ARBEITSAUFTRÄGE
[a] Liste alle Tätigkeiten auf, die die schreibende Person im Text über E-Drums von sich selbst nennt.
[b] Gib den Absatz des Textes über E-Drums, der mit „Und im Zuge dessen“ beginnt, in verkürzter Form wieder und behalte dabei seine wichtigsten Aussagen bei.
[c] Führe den Text über E-Drums im Anschluss an seinen letzten Satz weiter.

AUSZUG
E-Drums, warum eigentlich (nicht)?
DIGITAL-DRUMS, ein kurzer Überriss
Ich bin ja, neben meiner Tätigkeit als Live-Keyboarder und -Bassist, vor 20 Jahren auch irgendwie ins Schlagzeugunterrichten hinein gerutscht. Seit dem unterrichte komplett nach eigenem Konzept und habe auch eine passende Schlagzeugschule geschrieben.
Und im Zuge dessen werde ich immer wieder mit der Frage einiger Eltern konfrontiert, ob man dem Filius denn auch ein E-Drumset statt eines akustischem kaufen könne, „wegen der Nachbarn“ (aber meist eher wegen der eigenen Nerven). Und immer kommt von mir die gleiche Antwort: „Nein, ich habe in all den Jahren noch keinen Schüler mit E-Drums gehabt, der es länger als 2 Jahre durchgehalten hätte, das macht einfach keinen Spaß“, natürlich folgt darauf eine genauere Erklärung.
Wie auch immer, ich dachte es könnte einige von euch vielleicht interessieren, wozu ein E-Drumset meiner Meinung nach eigentlich taugt, und wozu nicht.

DATENBLOCK
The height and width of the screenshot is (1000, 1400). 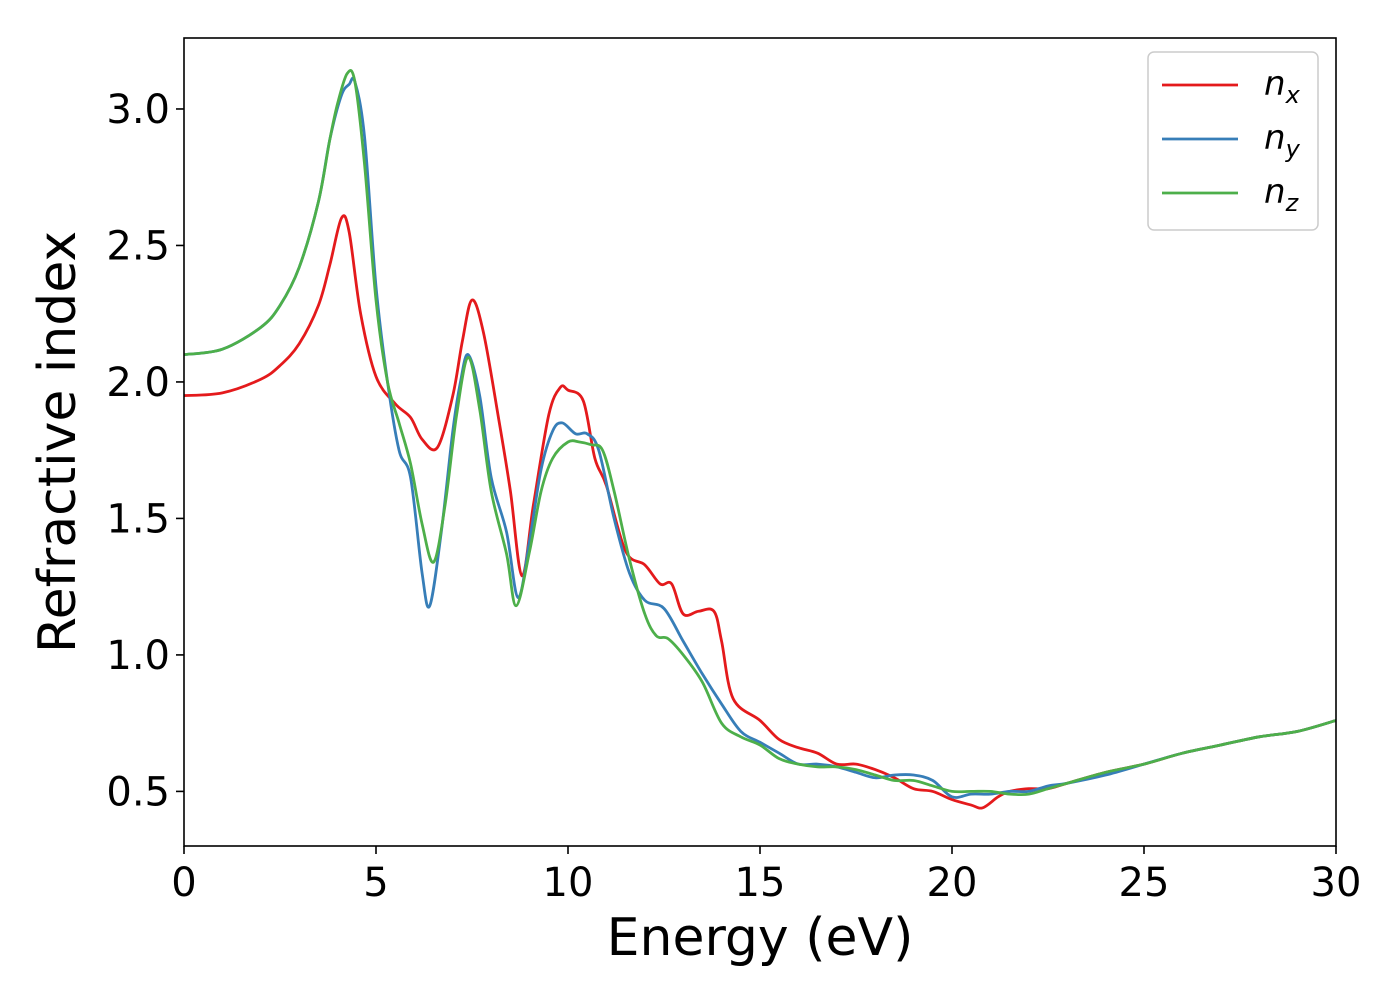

LÖSUNGEN
[a]
- Live-Keyboarder
- Live-Bassist
- Schlagzeugunterricht (seit 20 Jahren, nach eigenem Konzept)
- Verfassen einer eigenen Schlagzeugschule

[b] Eltern fragen immer wieder, ob ihr Kind statt eines akustischen Schlagzeugs ein E-Drumset bekommen kann. Als Grund nennen sie die Nachbarn, meist geht es aber um die eigenen Nerven. Die Antwort lautet stets „Nein“: In all den Jahren hat kein Schüler mit E-Drums länger als zwei Jahre durchgehalten, weil es keinen Spaß macht. Danach folgt jeweils eine genauere Erklärung.

[c]
- Üben Anfänger: Man kann mit einem E-Drumset sehr gut die Koordination üben. Und man hört sehr präzise, ob Füße und Hände gut zusammen spielen, nicht „klappern“ und ob der Rhythmus gleichmäßig gespielt ist oder nicht, vor allem wenn man über Kopfhörer übt. Außerdem kann man sehr einfach zu Metronom und Playbacks spielen und üben, man braucht ja schließlich keine weitere, aufwändige Verstärkung.
Was man damit nicht kann ist, einen „eigenen, guten Sound entwickeln“. Wie klingt die Snare, wenn ich wie drauf haue? Wie müssen die Lautstärkeverhältnisse zwischen den Händen/Füßen sein? Und natürlich wird man nichts darüber erfahren, was Felle, Hölzer,
Becken, Stimmung etc an einem Schlagzeug ausmacht.
Ich habe eine Zeit lang auf Festivals und Straßenfesten verschiedenste Bands gemischt. Und immer wieder war ich erstaunt, wie unterschiedlich die verschiedenen Drummer über das exakt gleiche Drumset klingen können. Das ist etwas, was man mit einem digitalen Set niemals erreichen wird, einen „eigenen Sound“. Und das ist der Punkt, an dem viele Schüler die Lust verlieren, denn es fehlt einfach die „Unmittelbarkeit“ zwischen dem gespielten und dem, was man hört. Man hört ja einfach nur einen getriggerten Sound.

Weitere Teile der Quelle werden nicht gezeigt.